ComedyFringe/ OffWestEndReviews

Review: Do All The Things, Soho Theatre

London Clown Festival

Rating

Excellent

Through vivid character work and infectious audience games, A&E Comedy create the rare feeling of a theatre full of strangers behaving like old friends

Most interactive comedy asks the audience to participate. London Clown Festival’s character sketch show Do All The Things asks them to collaborate. The show is like being invited over by your crazy aunts for an afternoon of good old-fashioned fun. 

Amid a jam-packed hour of character sketches, Abigail Dooley and Emma Joy Edwards of A&E Comedy find time for dancing, a conga line, compliments, pranks, and audience games. The show’s organising principle is the Thingo: a bingo card on which audience members tick off moments as they occur. Rather than receiving individual cards, spectators are grouped together around shared ones, immediately transforming strangers into teammates. With unapologetic abandon, together, we get up to all the things. 

Many of the character sketches target a particular kind of pseudo-intellectual. Science, art, and spirituality are all skewered as the performers bring familiar stereotypes to life. Their characterisations tap into the subconscious images we carry of these people, taking our vague sense of what a scientist, an artist, or a tree-hugger is and rendering it in vivid, vital detail. 
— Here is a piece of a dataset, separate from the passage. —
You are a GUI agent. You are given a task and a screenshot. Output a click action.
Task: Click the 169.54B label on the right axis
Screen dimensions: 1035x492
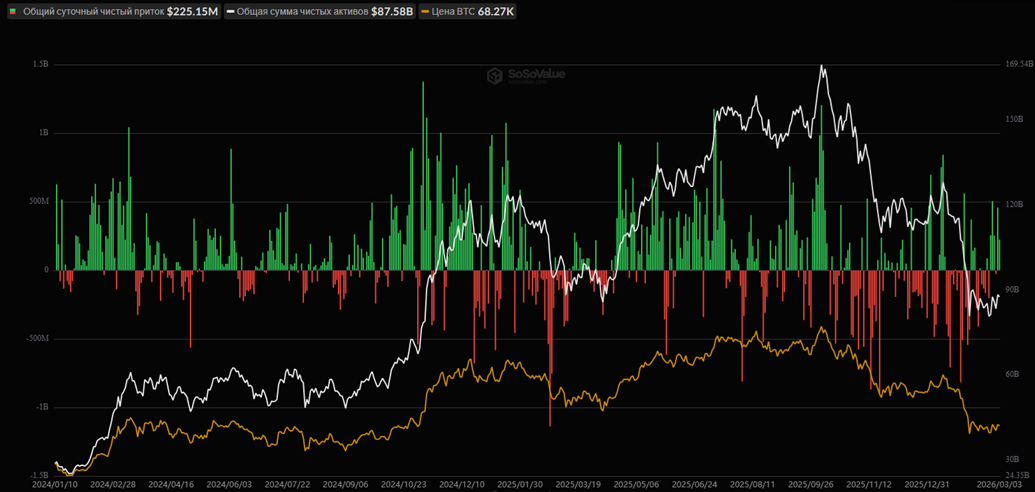(1018, 64)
For instance, sporting goggles, frizzy hair, and an eccentric speech pattern, the scientist character delivers a presentation explaining a series of generic stock images labelled “science”. The sketch never concerns itself with actual scientific ideas. Instead, it draws laughs from the visual and verbal clichés we instinctively associate with the subject. The humour is immediate and visceral, elevated by the duo’s gift for comic performance. Their voice work is particularly strong. A fake advert for a Swiss beauty clinic stands out as another highlight. 

Art receives similar treatment. One sketch pokes fun at the tendency to justify bad work with grand theories about what it supposedly says about the bad world. Yet the performers never come across as cynical. Even as they mock pretension, they invite the audience to join in, culminating in a naughty art project where we are encouraged to colour, stick, and customise Dooley and Edwards to our hearts’ content. 
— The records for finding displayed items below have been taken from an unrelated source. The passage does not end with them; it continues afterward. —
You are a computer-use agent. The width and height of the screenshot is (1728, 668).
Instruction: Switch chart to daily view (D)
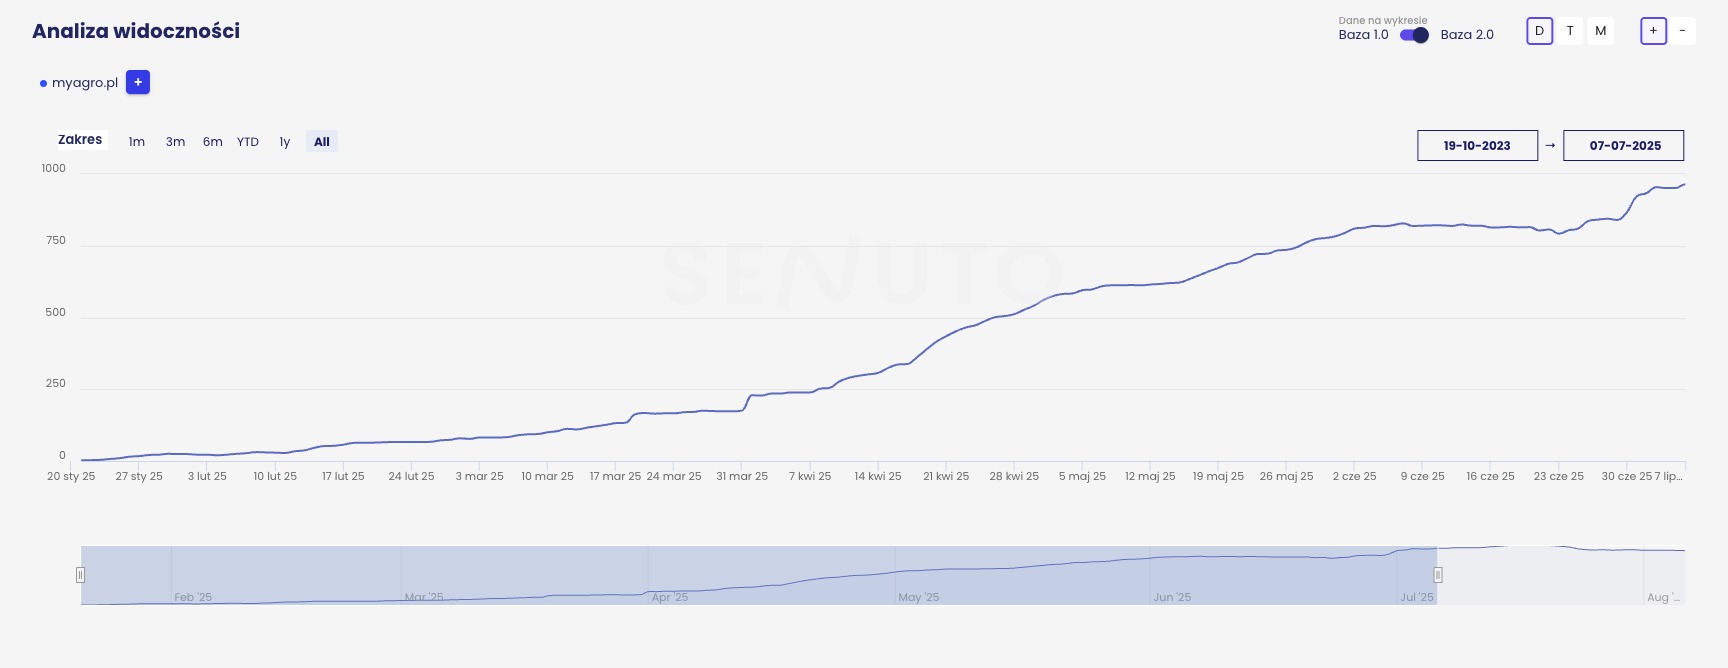click(1539, 31)
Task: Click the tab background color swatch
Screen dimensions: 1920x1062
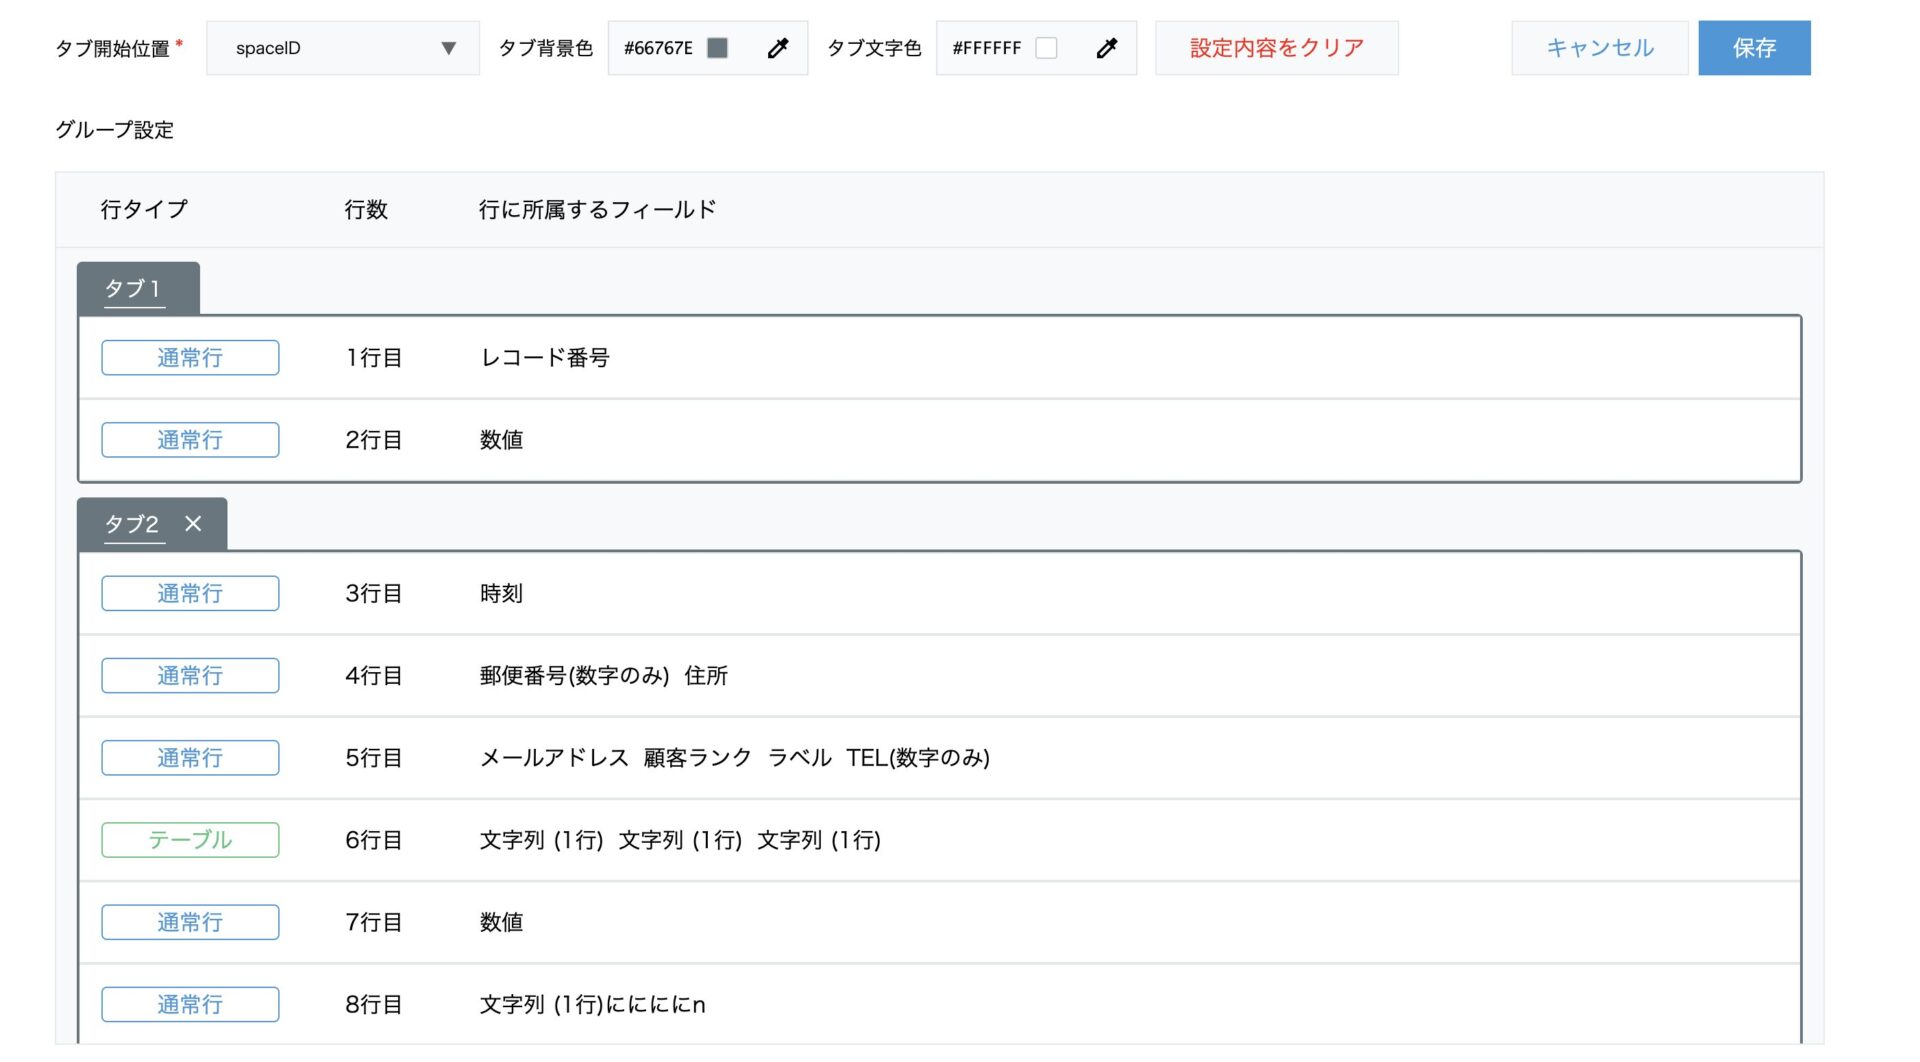Action: pos(716,47)
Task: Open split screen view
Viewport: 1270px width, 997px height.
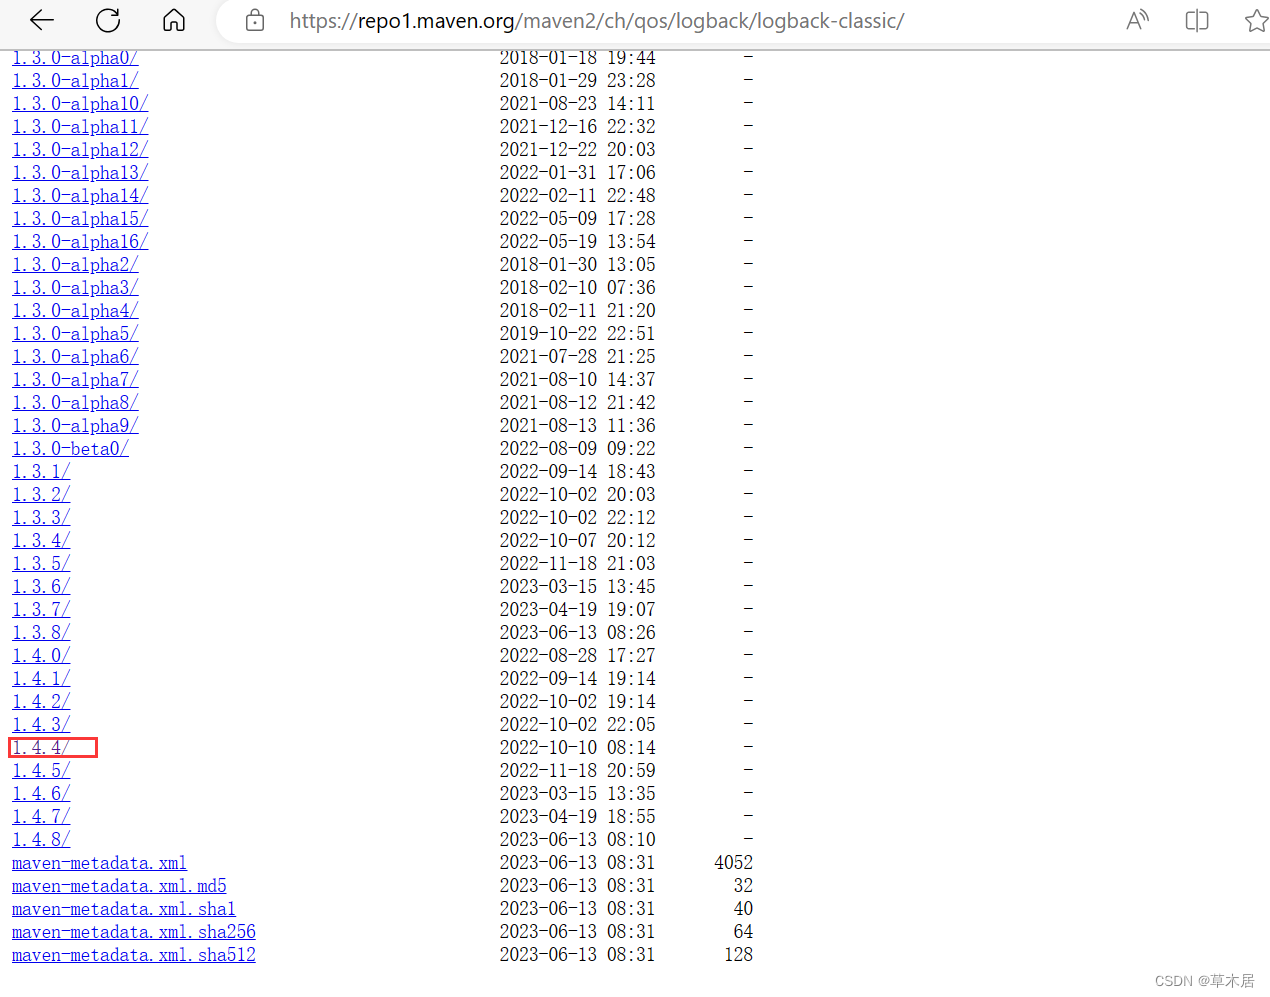Action: (1196, 20)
That spirit of collective play is what makes the show special. The bingo cards, mini-challenges, and opportunities to interact with strangers have the feel of dinner-party icebreakers. They encourage us to conspire together, compliment one another, and discuss what on earth it is we’re watching. It is how friendships are made in the real world. 
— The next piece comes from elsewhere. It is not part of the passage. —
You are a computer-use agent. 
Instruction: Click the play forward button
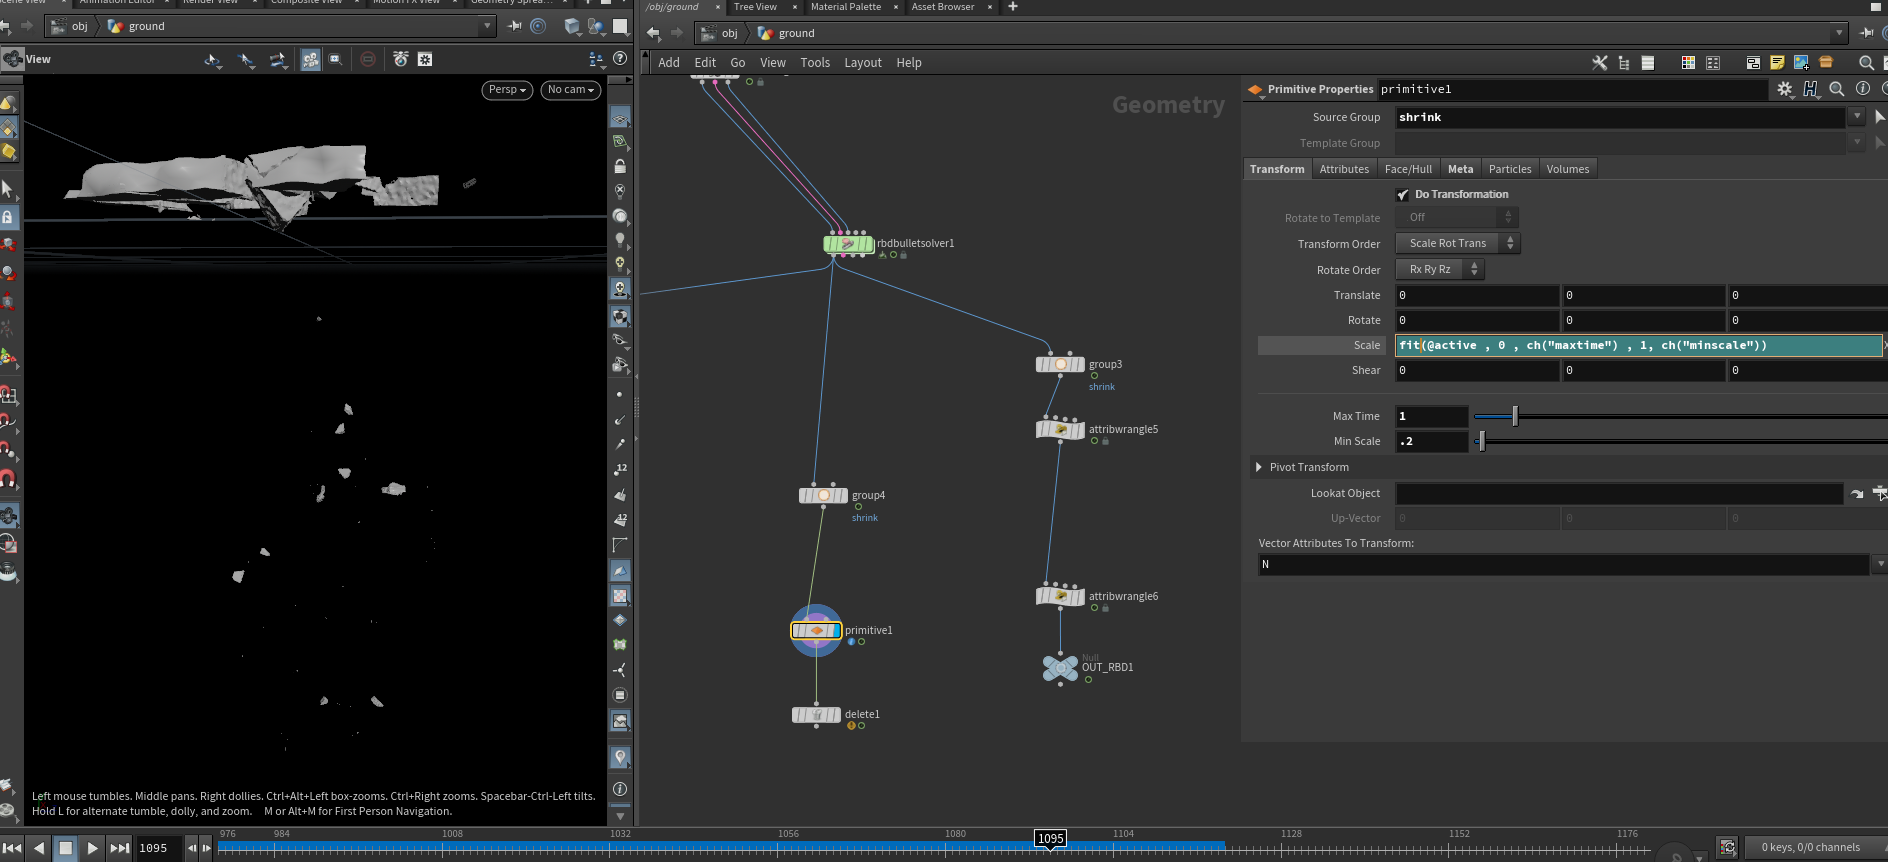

There is a real lightness of touch throughout. Every hint of a sincere message arrives wrapped in absurdity. A clear feminist sensibility runs through the show: there’s nothing women should do except what they want. This sentiment emerges with a healthy dose of comic irony in backstage CCTV videos that show Dooley and Edwards changing costumes between sketches. “Joy is a political act,” one tells the other – while half-dressed as a spiritual guru, half-dressed as a mad scientist, and half-naked. For all their delight in exposing pretension, Dooley and Edwards are refreshingly free of it themselves. They understand that comedy can be clever without losing sight of joy, freedom, and connection. The goal is for everyone to enjoy themselves. Everything else is a bonus: the sharp observations, memorable character work, and the free badge. If joy is a political act, Do All The Things is both kinds of party.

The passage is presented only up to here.